Investigating how antiquities stolen from the Himalayas end up in museums and private collections around the world.
On the global art market, Himalayan statues of religious deities fetch millions of dollars. But to the Nepalese, they are living gods who have been stolen from their communities.
In this exclusive Al Jazeera investigation, 101 East senior presenter and reporter Steve Chao takes viewers on a breathtaking journey across the Himalayas, to reveal how the art world's hunger for ancient artefacts is destroying a centuries-old culture.
As he seeks to expose the international black market in religious treasures, Chao travels across Nepal from its capital Kathmandu to remote and ancient Buddhist temples in Mustang.
Since the 1980s, authorities estimate thieves have plundered tens of thousands of Nepalese antiquities. About 80 percent of the countries religious artefacts have been stolen and sold into the $8bn-a-year illegal black market in art.
But as 101 East discovers, the Nepalese are now taking a stand and demanding a stop to the plunder of their greatest treasures.
Local guide Tashi Bista says the thefts are hurting communities and their ability to worship.

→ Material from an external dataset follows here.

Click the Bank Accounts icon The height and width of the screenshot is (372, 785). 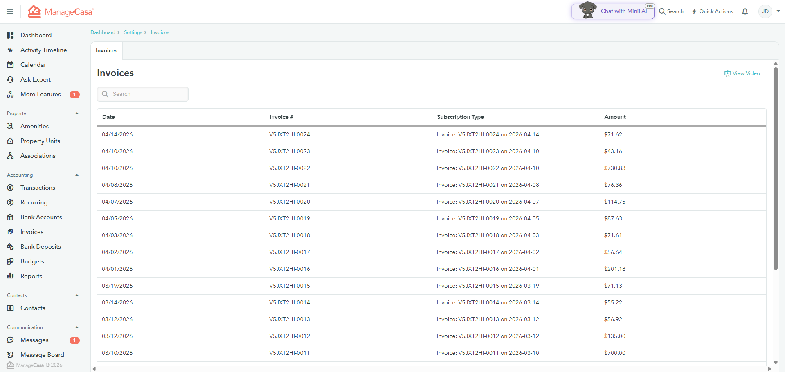coord(10,217)
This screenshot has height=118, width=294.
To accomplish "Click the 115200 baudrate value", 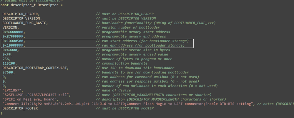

"When thieves look at our centuries-old statues and deities, they see millions of dollars of profit. To us, they are living, breathing gods," he says. "The thieves are destroying an ancient way of life for us."
Posing as a prospective buyer, Steve Chao goes undercover to meet black market art dealers and learn how they bribe officials to falsify papers so that they can export antiques from Nepal.
After showing his undercover filming to Nepalese police, Chao helps authorities conduct a sting on some of the country's most prominent antique dealers, leading to their arrests.
Set against a stunning natural backdrop, this is the story of how treasures from an ancient time are being stolen and sold to the highest bidder, leaving a culture in peril.